■ **Task statement**: Lift out each line of the data that holds "Milan".
*** Opening Supplied material ***
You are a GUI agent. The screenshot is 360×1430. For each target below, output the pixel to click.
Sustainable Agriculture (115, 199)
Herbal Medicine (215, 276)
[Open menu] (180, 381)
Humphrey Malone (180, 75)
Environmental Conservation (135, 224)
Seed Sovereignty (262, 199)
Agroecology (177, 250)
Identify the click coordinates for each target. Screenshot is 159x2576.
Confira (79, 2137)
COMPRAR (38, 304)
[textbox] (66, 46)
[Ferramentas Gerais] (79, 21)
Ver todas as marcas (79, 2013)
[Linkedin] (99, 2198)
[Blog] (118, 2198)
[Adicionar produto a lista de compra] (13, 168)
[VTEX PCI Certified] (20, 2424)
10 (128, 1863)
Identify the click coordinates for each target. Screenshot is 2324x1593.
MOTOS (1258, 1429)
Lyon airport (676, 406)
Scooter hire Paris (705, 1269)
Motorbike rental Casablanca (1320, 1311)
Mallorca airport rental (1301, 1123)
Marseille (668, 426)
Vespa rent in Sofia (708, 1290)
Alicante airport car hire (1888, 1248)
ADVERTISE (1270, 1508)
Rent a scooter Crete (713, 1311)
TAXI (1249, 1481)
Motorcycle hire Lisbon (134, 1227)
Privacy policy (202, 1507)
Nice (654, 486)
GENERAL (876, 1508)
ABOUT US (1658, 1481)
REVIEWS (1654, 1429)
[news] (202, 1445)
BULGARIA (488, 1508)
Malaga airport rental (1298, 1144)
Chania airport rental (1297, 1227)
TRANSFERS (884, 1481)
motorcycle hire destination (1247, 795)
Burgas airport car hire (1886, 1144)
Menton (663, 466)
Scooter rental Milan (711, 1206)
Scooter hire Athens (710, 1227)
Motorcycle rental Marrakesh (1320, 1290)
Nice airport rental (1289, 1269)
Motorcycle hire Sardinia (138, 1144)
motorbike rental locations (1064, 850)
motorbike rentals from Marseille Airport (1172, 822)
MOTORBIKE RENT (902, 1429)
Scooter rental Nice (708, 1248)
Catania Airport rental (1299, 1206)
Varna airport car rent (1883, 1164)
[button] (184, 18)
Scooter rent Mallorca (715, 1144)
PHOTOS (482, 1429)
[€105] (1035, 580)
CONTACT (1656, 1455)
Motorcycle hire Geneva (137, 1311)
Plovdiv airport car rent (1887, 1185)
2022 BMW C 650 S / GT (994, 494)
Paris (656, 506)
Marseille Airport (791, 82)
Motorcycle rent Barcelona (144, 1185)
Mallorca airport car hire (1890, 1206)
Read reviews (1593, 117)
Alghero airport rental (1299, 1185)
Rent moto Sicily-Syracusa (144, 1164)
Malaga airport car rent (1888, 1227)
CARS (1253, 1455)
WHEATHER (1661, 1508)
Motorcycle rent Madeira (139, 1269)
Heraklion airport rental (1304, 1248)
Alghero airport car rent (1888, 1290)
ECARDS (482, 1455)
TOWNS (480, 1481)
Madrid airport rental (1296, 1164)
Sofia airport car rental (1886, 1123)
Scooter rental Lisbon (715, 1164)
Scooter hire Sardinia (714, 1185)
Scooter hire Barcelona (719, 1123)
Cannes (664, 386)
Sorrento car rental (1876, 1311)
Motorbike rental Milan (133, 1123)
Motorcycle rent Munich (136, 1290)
*** Closing Supplied material ***
■ **Exercise response**:
Scooter rental Milan (711, 1206)
Motorbike rental Milan (133, 1123)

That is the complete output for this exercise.